40 Война в Польше и с Портой
В 1734 году я был послан осадить Данциг и изгнать оттуда короля Станислава, удалившегося из Варшавы за год до этого, когда генерал Ласси, с помощью прусского оружия, объявил польским королем курфюрста Саксонского под именем Августа III.
В городе вместе с королем Станиславом находились примас королевства Потоцкий, князья Чарторыйские, кастелян Вильны и русский наместник с их семействами, граф Понятовский — воевода Мазовии и графиня — его супруга, сестра русского наместника, и трое их сыновей; Залусский, епископ Плоцкий, государственный казначей граф Оссолинский, многие сенаторы, французский посланник маркиз де Монти и три французских батальона, расположенные в Вейксельмюнде.
Известно, как я вынудил короля Станислава, переодетого крестьянином, удалиться в Кенигсберг и, таким образом, покинуть Польшу[32]. После этого примас, все сенаторы — сторонники Станислава, маркиз де Монти и сформированный им полк драгун, коронная гвардия, множество офицеров, шведские артиллеристы и бомбардиры и три французских батальона были взяты в плен, а город Данциг выплатил миллион за сопротивление русскому оружию и послал в Петербург депутацию от магистрата, чтобы у подножия престола ее величества испросить прощение за то, что посмели поднять оружие против русской армии.
Следует отметить, что Данциг сдался прежде, чем подошла из Петербурга осадная артиллерия, и что я взял этот город, Вейксельмюнде, укрепления в предместье Ора и много редутов с тремя восемнадцатифунтовыми пушками и пятью пятифунтовыми мортирами, из которых одну разорвало. Примечательно также то, что, когда я давал двадцать пушечных выстрелов, из города давали в ответ двести и против двадцати бомб, выпущенных с моих батарей, осажденные отвечали в течение суток четырьмястами. В Данциге было тридцать тысяч вооруженных войск, я же не располагал и двадцатью тысячами, чтобы вести осаду, а между тем линия окружения крепости простиралась на девять немецких миль.

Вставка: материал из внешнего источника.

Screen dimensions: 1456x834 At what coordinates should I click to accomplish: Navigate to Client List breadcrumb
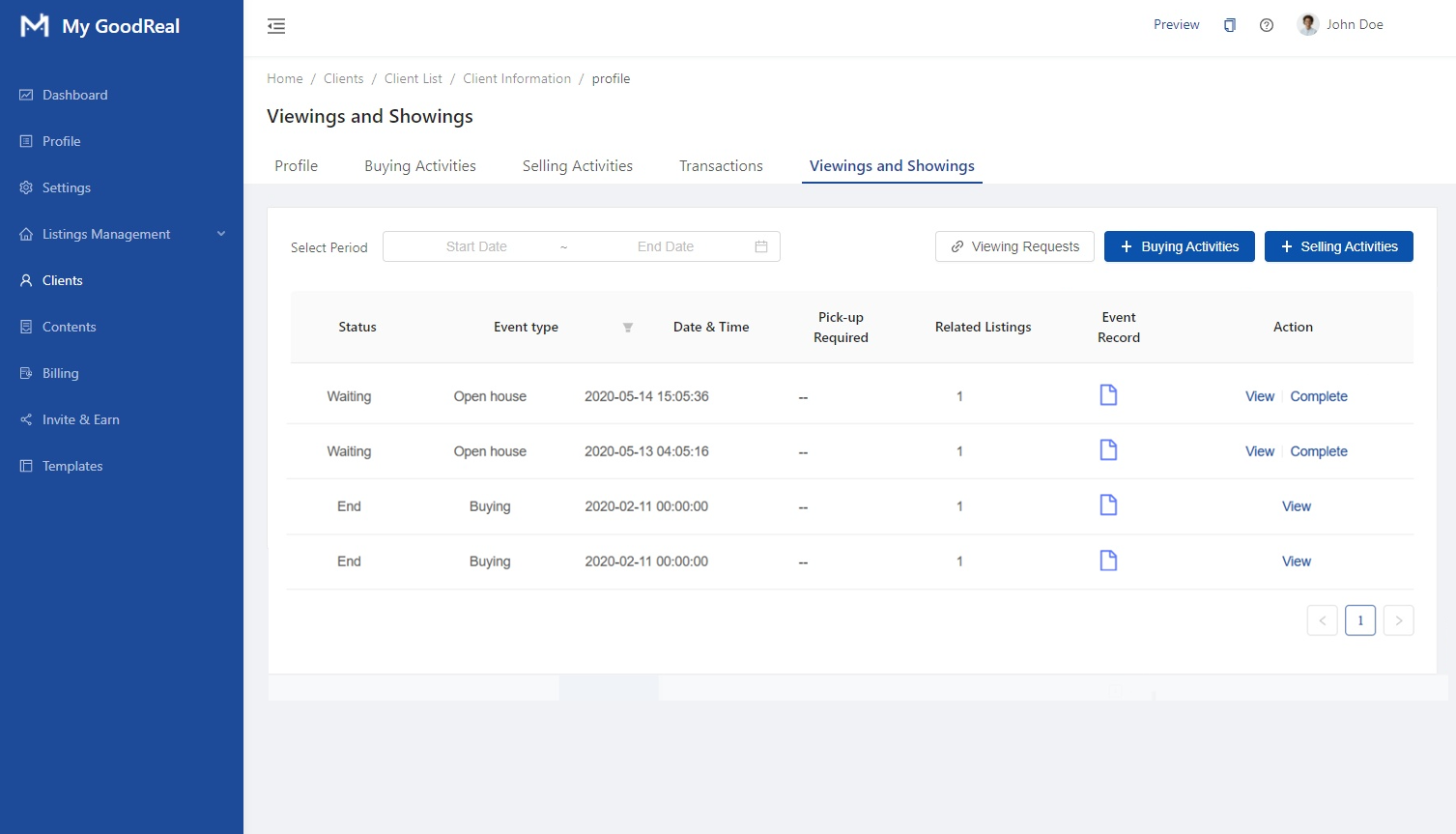coord(413,79)
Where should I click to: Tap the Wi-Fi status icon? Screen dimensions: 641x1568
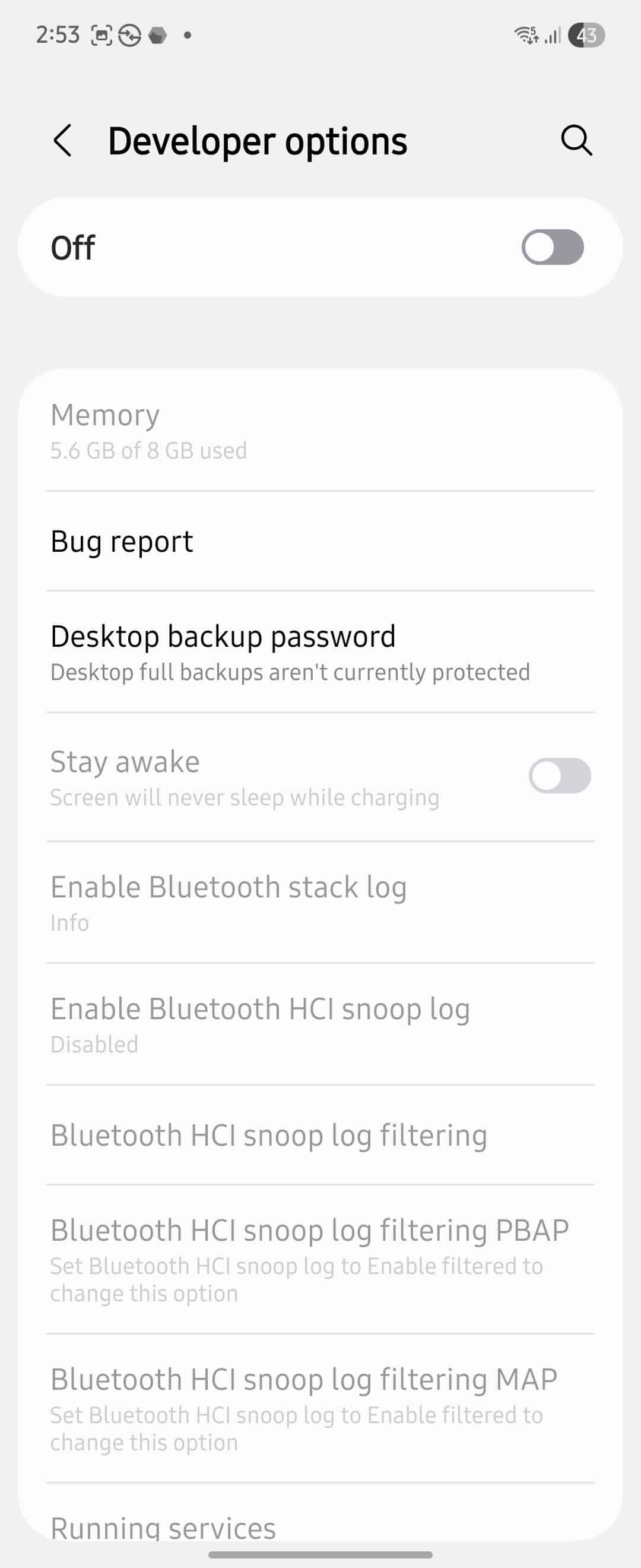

Когда город сдался, король Август приехал из Дрездена в Оливский монастырь, куда я привез польских сенаторов, моих пленников, которые покорились и признали Августа III своим королем, оттуда он вернулся в Дрезден.
41
В 1735 году король приехал в Варшаву, куда по приказу императрицы отправился и я, чтобы принять командование армией, которая в количестве девяноста тысяч человек, включая и нерегулярные войска, была рассредоточена по всей Польше и Литве.
Таким образом партия короля Станислава была уничтожена, республика признала Августа королем и в Польше все успокоилось.
Я рассчитывал возвратиться в Петербург, но получил в Варшаве приказ ее величества императрицы немедленно отправиться в Павловскую на Дону, чтобы подготовиться к осаде Азова и начать войну против турок и татар.
Первым делом я испросил прощальную аудиенцию у короля и королевы польских и, сдав командование войсками, находившимися в Польше, принцу Гессен-Гомбургскому, тотчас же отправился в Киев. Из Киева я поехал на украинскую линию, которую тщательно осмотрел от Орлика на Днепре до Изюма, где грузили продовольствие для войск, которые должны были вести осаду Азова, а оттуда я поехал в Павловскую, где приказал погрузить всю артиллерию и припасы, необходимые для осады.
Двор послал приказ генералу графу Вейсбаху идти с отрядом войска к Перекопу, чтобы войти в Крым, но этот генерал, вернувшийся из Польши, где он командовал частью армии, умер около Переволочны от воспаления в желудке тогда крымская экспедиция была поручена генерал-лейтенанту Леонтьеву, который выступил в поход в прекрасные осенние дни. но он дошел только до Мертвых вод, даже не увидел Перекопа и был застигнут гололедицей, которая покрыла все луга, так что лошадям этого корпуса недоставало корма, и такое большое число их пало, что почти все офицеры и драгуны вернулись оттуда пешком.